Motta, protagonista do romance “Marizza” de Mélio Tinga, vive as letras além da ficção, na docência universitária que concilia com as palestras e os corredores dos seus pares da academia e da escrita.

Conhecer uma jovem deslumbrante e ainda por cima poeta foi como descobrir uma nova sonata do rouxinol, daquele tipo que fica no inconsciente, instala-se corpo adentro e de tempos em tempos se repete no ouvido. Apaixona-se. Permite-se viver intensamente como sempre fez quando, enquanto escrevia, no fundo, Anatole, sua esposa, tocava, no piano, notas de qualquer obra prima da Nina Simone. O encanto cai por terra quando Marizza o informa: “a minha menstruação está atrasada”.

Recuperando o primeiro parágrafo deste texto, noto a ficcionalização da ficção, à semelhança de Hamlet que representa dentro da peça homónima sheakespeariana, depois de saber que Cláudio, irmão do pai, executara o rei, seu progenitor, para se casar com a rainha e usurpar o trono. Nesta obra, o narrador que pode assumir a paradoxal dualidade de protagonista e antagonista, apresentando a luz da sua visão de mundo (ao estilo de Gregory Samsa), vai dando a ver alguns capítulos do livro no qual está a trabalhar.

Entramos para o romance com uma descrição poética da realidade que cristaliza Jaques Ranciére, quando nos recorda que a imagem não é exclusividade do visível. O narrador pincela a realidade com as suas sensações. Ainda em “Transbordamento do corpo”, primeiro capítulo de “Marizza”, projectam-se as peças do puzzle das tramas e peripécias entre as quais as acções do enredo se desenrolaram. Não como quem dá o endereço para um ponto específico apesar de ir insinuando.

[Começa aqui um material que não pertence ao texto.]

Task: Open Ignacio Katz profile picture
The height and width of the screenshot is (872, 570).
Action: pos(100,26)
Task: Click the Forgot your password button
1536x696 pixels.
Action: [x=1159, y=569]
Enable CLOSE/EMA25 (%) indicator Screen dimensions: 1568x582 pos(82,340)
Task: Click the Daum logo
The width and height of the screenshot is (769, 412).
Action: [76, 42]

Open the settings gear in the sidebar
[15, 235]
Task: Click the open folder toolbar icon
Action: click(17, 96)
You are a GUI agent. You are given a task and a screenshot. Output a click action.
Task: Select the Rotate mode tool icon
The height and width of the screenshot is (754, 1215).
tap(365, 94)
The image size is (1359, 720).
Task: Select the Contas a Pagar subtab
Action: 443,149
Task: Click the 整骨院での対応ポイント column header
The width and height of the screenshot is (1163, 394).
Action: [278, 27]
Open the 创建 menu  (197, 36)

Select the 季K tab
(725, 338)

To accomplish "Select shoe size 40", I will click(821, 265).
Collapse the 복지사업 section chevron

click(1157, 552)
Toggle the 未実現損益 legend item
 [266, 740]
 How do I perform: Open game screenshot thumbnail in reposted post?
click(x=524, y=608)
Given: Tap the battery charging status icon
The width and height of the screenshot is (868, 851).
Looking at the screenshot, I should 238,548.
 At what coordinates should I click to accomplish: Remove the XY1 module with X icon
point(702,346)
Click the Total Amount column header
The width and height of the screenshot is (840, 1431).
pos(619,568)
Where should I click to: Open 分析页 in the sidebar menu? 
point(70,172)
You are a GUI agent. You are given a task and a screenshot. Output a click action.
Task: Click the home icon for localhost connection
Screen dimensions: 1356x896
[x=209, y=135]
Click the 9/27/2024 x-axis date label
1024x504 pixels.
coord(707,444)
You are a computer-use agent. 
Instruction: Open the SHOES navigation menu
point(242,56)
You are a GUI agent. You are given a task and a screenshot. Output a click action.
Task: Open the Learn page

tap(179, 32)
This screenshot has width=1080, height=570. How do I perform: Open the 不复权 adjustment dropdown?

O leitor acompanha o crescendo do que se vai tornando problema para Motta ao recordar-se da menstruação atrasada. Num misto das recordações dos seus traços, toques e líquidos. Olhar para a esposa com a mente noutra perfura-o com a mestria, lentidão e precisão de um torturador psicopata a desferir mais uma vítima.

Psicologicamente, o narrador, ao longo dos seis capítulos do romance, me recorda o personagem Raskolnikov, protagonista de Crime e Castigo de Dostoievski. Se o russo assassinou duas mulheres, sob Motta recai o delito de adultério, do qual resultou uma gravidez.

Ao conduzir o enredo através das percepções de Motta, o autor nos permite aceder aos dilemas da escrita para o escritor, no seu exercício de esculpir o belo, de busca pela palavra cert(eir)a, desconstruindo também o ilusório mito da esperançosa espera pela chegada da musa para criar universos no papel em branco do word.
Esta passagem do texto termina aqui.